Afghanistan delusions

Afghanistan delusions

June 16, 2017
Afghan National Army (ANA) soldiers patrol the Shah Wali Kot district of Kandahar province. — AFP
Afghan National Army (ANA) soldiers patrol the Shah Wali Kot district of Kandahar province. — AFP

Afghanistan has often been conquered but never been defeated. The very nature of its magnificent but forbidding terrain tell that story every bit as clearly as history. A succession of foreign armies has come in triumph but left in defeat. The Russians quit in 1989 humiliated after nine years during which they failed to subdue the country.

Time and again Soviet generals assured the Kremlin they just needed more troops, more weapons, more time to crush the popular resistance. It didn’t work. Though the Russians did not suffer a defeat on the scale of the British in 1842 when an occupying army was wiped out as it retreated from Kabul to Jalalabad, they discovered their modern weaponry was no match for the determination, courage and local knowledge of the mujahideen who resisted them.

There was a general belief that the NATO occupation would be different. In 2001 the Taliban were chased from power and there was genuine hope among Afghans that the foreigners would bring radical economic change but stake no political claim to the country. In 2014 when its operation formally ended, it was clear that economically and also militarily, NATO too had failed. Weapons systems infinitely more powerful and sophisticated than those deployed by the Russians had failed to defeat the Taliban.

As most of their NATO allies marched away the Americans stayed on in limited numbers to support the Afghan National Army. At 16 years, this is now by far America’s longest war — the traumatic conflict in Vietnam lasted just ten years before it ended in humiliating defeat.

There are lessons here, underlined by failures in Iraq, in Lebanon and in Somalia, that do not seem to have been learnt. This week US Defense Secretary Jim Mattis did not blink when he told the Senate Armed Services “We are not winning in Afghanistan right now, and we will correct this as soon possible.” The Trump administration, like its vacillating Obama predecessor and the gun-slinging George W. Bush White House which is responsible for much of the current regional mess, seems determined on perpetuating failure, on throwing good money after bad and in the process continuing the violent agony of the Afghan people.

Only a political solution is possible and as in every war, the thick gun smoke of conflict obscures the issues that need to be negotiated. Had the defeated Taliban been brought into the political process from the outset in the December 2001 Bonn Agreement which sought to set the country’s political direction, the subsequent conflict could perhaps have been avoided. Had Bush kept his focus on Afghanistan instead of the scandal of settling his daddy’s unfinished business with Saddam Hussain in Iraq, transformational investment could have brought peace and prosperity to a country that had then been at war for over 22 years.

The international community had promised tens of billions in aid and projects.
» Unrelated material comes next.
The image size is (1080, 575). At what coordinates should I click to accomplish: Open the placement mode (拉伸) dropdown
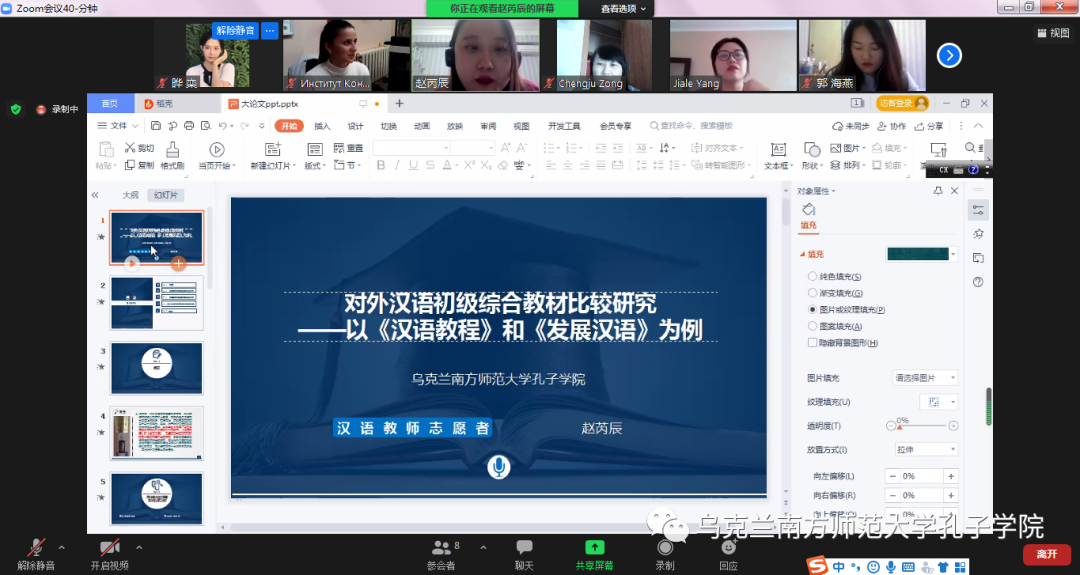click(925, 450)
But in the event a fraction of this was delivered because a recovered Taliban destroyed the security essential for the delivery of this help. If the Taliban march into Kabul tomorrow their rivals will take to the hills and the whole wretched cycle of violence will start over. Defense Secretary Mattis should get real. Military failure in Afghanistan cannot be “corrected”. Only negotiation can win and it would appear that the resurgent Taliban are currently in no mood to talk.